Every record needs to be restated word for word.

■ **SOURCE MATERIAL**
■ ■ ■ ■ ■ ■ ■

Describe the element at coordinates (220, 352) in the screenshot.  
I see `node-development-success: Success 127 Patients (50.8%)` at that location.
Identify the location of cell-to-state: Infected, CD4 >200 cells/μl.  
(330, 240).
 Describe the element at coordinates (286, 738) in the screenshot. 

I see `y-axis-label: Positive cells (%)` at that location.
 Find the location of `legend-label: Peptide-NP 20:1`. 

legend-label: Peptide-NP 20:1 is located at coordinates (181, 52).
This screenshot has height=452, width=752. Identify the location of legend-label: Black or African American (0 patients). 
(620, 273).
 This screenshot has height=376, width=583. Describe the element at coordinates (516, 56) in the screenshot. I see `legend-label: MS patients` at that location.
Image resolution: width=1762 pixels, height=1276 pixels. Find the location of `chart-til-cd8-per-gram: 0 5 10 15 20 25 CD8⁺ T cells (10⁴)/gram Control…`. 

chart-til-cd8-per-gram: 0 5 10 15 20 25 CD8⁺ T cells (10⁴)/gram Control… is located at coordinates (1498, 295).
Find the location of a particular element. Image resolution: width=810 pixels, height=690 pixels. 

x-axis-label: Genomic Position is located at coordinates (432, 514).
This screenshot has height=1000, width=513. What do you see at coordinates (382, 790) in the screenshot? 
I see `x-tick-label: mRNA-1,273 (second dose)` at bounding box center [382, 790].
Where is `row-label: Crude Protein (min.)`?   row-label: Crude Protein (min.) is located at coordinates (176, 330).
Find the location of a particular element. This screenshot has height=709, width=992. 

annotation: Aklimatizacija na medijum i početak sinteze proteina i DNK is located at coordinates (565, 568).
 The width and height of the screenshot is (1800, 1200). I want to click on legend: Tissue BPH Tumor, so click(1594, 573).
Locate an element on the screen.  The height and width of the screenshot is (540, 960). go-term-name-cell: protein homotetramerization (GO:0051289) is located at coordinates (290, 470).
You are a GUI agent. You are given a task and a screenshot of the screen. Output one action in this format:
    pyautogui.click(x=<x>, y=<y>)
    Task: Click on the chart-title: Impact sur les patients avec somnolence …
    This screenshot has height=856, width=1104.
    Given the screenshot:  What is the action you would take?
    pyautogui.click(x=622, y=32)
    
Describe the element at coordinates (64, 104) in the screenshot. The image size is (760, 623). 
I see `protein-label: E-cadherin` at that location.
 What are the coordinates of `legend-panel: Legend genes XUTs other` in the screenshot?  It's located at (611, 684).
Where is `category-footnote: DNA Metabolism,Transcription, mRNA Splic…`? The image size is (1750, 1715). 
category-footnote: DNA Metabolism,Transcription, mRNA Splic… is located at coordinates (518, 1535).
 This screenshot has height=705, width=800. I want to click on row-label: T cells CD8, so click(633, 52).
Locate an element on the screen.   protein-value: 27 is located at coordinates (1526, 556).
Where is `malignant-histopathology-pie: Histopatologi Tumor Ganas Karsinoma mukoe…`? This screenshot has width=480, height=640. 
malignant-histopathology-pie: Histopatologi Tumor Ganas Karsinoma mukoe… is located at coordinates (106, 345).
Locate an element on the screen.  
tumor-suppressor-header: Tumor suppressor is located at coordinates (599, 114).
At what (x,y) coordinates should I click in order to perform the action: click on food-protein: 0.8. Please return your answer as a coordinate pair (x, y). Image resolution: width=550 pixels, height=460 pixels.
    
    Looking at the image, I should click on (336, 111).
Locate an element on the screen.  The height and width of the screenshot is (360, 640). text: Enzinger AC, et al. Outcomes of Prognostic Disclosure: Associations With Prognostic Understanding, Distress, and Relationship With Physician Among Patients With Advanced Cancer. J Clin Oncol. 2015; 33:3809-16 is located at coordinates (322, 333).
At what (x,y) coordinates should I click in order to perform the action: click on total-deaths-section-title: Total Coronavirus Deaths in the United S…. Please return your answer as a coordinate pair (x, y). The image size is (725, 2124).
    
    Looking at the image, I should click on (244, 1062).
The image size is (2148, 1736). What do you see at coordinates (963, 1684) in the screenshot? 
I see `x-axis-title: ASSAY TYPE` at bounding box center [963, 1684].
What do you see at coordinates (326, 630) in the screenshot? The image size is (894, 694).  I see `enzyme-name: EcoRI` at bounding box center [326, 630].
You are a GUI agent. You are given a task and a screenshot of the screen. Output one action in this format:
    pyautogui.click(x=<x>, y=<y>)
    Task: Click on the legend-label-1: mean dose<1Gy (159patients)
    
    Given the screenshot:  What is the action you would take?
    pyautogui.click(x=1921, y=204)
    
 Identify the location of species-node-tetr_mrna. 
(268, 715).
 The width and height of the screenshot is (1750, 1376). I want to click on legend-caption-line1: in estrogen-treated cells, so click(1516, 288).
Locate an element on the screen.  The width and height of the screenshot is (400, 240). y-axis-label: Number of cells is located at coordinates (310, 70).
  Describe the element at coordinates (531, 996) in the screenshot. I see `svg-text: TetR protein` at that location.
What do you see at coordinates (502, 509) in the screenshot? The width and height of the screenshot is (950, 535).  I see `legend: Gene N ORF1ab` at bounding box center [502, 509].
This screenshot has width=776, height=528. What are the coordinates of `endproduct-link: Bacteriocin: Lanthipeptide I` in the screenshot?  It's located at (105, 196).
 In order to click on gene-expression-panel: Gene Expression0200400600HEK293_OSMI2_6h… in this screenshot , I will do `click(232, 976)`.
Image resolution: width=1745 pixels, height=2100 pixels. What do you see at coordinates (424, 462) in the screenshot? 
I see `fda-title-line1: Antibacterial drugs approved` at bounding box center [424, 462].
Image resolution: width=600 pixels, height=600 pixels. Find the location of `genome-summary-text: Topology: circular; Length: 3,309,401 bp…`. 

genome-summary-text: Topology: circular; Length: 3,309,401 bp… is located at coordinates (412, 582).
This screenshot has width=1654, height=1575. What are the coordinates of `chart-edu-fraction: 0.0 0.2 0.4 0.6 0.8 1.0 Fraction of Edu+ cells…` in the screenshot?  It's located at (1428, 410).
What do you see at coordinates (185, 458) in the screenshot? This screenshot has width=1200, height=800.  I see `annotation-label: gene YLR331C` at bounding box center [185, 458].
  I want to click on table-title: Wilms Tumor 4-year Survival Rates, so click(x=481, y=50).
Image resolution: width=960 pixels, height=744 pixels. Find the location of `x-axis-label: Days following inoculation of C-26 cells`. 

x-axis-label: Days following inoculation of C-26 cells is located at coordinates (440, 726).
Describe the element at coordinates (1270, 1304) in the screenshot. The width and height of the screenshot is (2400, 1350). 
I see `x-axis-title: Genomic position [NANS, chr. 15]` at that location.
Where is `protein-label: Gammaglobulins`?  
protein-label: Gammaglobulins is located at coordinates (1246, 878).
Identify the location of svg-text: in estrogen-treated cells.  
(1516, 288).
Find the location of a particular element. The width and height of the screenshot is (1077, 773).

■ ■ ■ ■ ■ ■ ■

■ **WRITTEN REPLY**
Describe the element at coordinates (220, 352) in the screenshot.  
I see `node-development-success: Success 127 Patients (50.8%)` at that location.
Identify the location of cell-to-state: Infected, CD4 >200 cells/μl.  
(330, 240).
 Describe the element at coordinates (286, 738) in the screenshot. 

I see `y-axis-label: Positive cells (%)` at that location.
 Find the location of `legend-label: Peptide-NP 20:1`. 

legend-label: Peptide-NP 20:1 is located at coordinates (181, 52).
This screenshot has height=452, width=752. Identify the location of legend-label: Black or African American (0 patients). 
(620, 273).
 This screenshot has height=376, width=583. Describe the element at coordinates (516, 56) in the screenshot. I see `legend-label: MS patients` at that location.
Image resolution: width=1762 pixels, height=1276 pixels. Find the location of `chart-til-cd8-per-gram: 0 5 10 15 20 25 CD8⁺ T cells (10⁴)/gram Control…`. 

chart-til-cd8-per-gram: 0 5 10 15 20 25 CD8⁺ T cells (10⁴)/gram Control… is located at coordinates (1498, 295).
Find the location of a particular element. Image resolution: width=810 pixels, height=690 pixels. 

x-axis-label: Genomic Position is located at coordinates (432, 514).
This screenshot has height=1000, width=513. What do you see at coordinates (382, 790) in the screenshot? 
I see `x-tick-label: mRNA-1,273 (second dose)` at bounding box center [382, 790].
Where is `row-label: Crude Protein (min.)`?   row-label: Crude Protein (min.) is located at coordinates (176, 330).
Find the location of a particular element. This screenshot has height=709, width=992. 

annotation: Aklimatizacija na medijum i početak sinteze proteina i DNK is located at coordinates (565, 568).
 The width and height of the screenshot is (1800, 1200). I want to click on legend: Tissue BPH Tumor, so click(1594, 573).
Locate an element on the screen.  The height and width of the screenshot is (540, 960). go-term-name-cell: protein homotetramerization (GO:0051289) is located at coordinates (290, 470).
You are a GUI agent. You are given a task and a screenshot of the screen. Output one action in this format:
    pyautogui.click(x=<x>, y=<y>)
    Task: Click on the chart-title: Impact sur les patients avec somnolence …
    This screenshot has height=856, width=1104.
    Given the screenshot:  What is the action you would take?
    pyautogui.click(x=622, y=32)
    
Describe the element at coordinates (64, 104) in the screenshot. The image size is (760, 623). 
I see `protein-label: E-cadherin` at that location.
 What are the coordinates of `legend-panel: Legend genes XUTs other` in the screenshot?  It's located at (611, 684).
Where is `category-footnote: DNA Metabolism,Transcription, mRNA Splic…`? The image size is (1750, 1715). 
category-footnote: DNA Metabolism,Transcription, mRNA Splic… is located at coordinates (518, 1535).
 This screenshot has height=705, width=800. I want to click on row-label: T cells CD8, so click(633, 52).
Locate an element on the screen.   protein-value: 27 is located at coordinates (1526, 556).
Where is `malignant-histopathology-pie: Histopatologi Tumor Ganas Karsinoma mukoe…`? This screenshot has width=480, height=640. 
malignant-histopathology-pie: Histopatologi Tumor Ganas Karsinoma mukoe… is located at coordinates (106, 345).
Locate an element on the screen.  
tumor-suppressor-header: Tumor suppressor is located at coordinates (599, 114).
At what (x,y) coordinates should I click in order to perform the action: click on food-protein: 0.8. Please return your answer as a coordinate pair (x, y). Image resolution: width=550 pixels, height=460 pixels.
    
    Looking at the image, I should click on (336, 111).
Locate an element on the screen.  The height and width of the screenshot is (360, 640). text: Enzinger AC, et al. Outcomes of Prognostic Disclosure: Associations With Prognostic Understanding, Distress, and Relationship With Physician Among Patients With Advanced Cancer. J Clin Oncol. 2015; 33:3809-16 is located at coordinates (322, 333).
At what (x,y) coordinates should I click in order to perform the action: click on total-deaths-section-title: Total Coronavirus Deaths in the United S…. Please return your answer as a coordinate pair (x, y). The image size is (725, 2124).
    
    Looking at the image, I should click on (244, 1062).
The image size is (2148, 1736). What do you see at coordinates (963, 1684) in the screenshot? 
I see `x-axis-title: ASSAY TYPE` at bounding box center [963, 1684].
What do you see at coordinates (326, 630) in the screenshot? The image size is (894, 694).  I see `enzyme-name: EcoRI` at bounding box center [326, 630].
You are a GUI agent. You are given a task and a screenshot of the screen. Output one action in this format:
    pyautogui.click(x=<x>, y=<y>)
    Task: Click on the legend-label-1: mean dose<1Gy (159patients)
    
    Given the screenshot:  What is the action you would take?
    pyautogui.click(x=1921, y=204)
    
 Identify the location of species-node-tetr_mrna. 
(268, 715).
 The width and height of the screenshot is (1750, 1376). I want to click on legend-caption-line1: in estrogen-treated cells, so click(1516, 288).
Locate an element on the screen.  The width and height of the screenshot is (400, 240). y-axis-label: Number of cells is located at coordinates (310, 70).
  Describe the element at coordinates (531, 996) in the screenshot. I see `svg-text: TetR protein` at that location.
What do you see at coordinates (502, 509) in the screenshot? The width and height of the screenshot is (950, 535).  I see `legend: Gene N ORF1ab` at bounding box center [502, 509].
This screenshot has width=776, height=528. What are the coordinates of `endproduct-link: Bacteriocin: Lanthipeptide I` in the screenshot?  It's located at (105, 196).
 In order to click on gene-expression-panel: Gene Expression0200400600HEK293_OSMI2_6h… in this screenshot , I will do `click(232, 976)`.
Image resolution: width=1745 pixels, height=2100 pixels. What do you see at coordinates (424, 462) in the screenshot? 
I see `fda-title-line1: Antibacterial drugs approved` at bounding box center [424, 462].
Image resolution: width=600 pixels, height=600 pixels. Find the location of `genome-summary-text: Topology: circular; Length: 3,309,401 bp…`. 

genome-summary-text: Topology: circular; Length: 3,309,401 bp… is located at coordinates (412, 582).
This screenshot has width=1654, height=1575. What are the coordinates of `chart-edu-fraction: 0.0 0.2 0.4 0.6 0.8 1.0 Fraction of Edu+ cells…` in the screenshot?  It's located at (1428, 410).
What do you see at coordinates (185, 458) in the screenshot? This screenshot has width=1200, height=800.  I see `annotation-label: gene YLR331C` at bounding box center [185, 458].
  I want to click on table-title: Wilms Tumor 4-year Survival Rates, so click(x=481, y=50).
Image resolution: width=960 pixels, height=744 pixels. Find the location of `x-axis-label: Days following inoculation of C-26 cells`. 

x-axis-label: Days following inoculation of C-26 cells is located at coordinates (440, 726).
Describe the element at coordinates (1270, 1304) in the screenshot. The width and height of the screenshot is (2400, 1350). 
I see `x-axis-title: Genomic position [NANS, chr. 15]` at that location.
Where is `protein-label: Gammaglobulins`?  
protein-label: Gammaglobulins is located at coordinates (1246, 878).
Identify the location of svg-text: in estrogen-treated cells.  
(1516, 288).
Find the location of a particular element. The width and height of the screenshot is (1077, 773).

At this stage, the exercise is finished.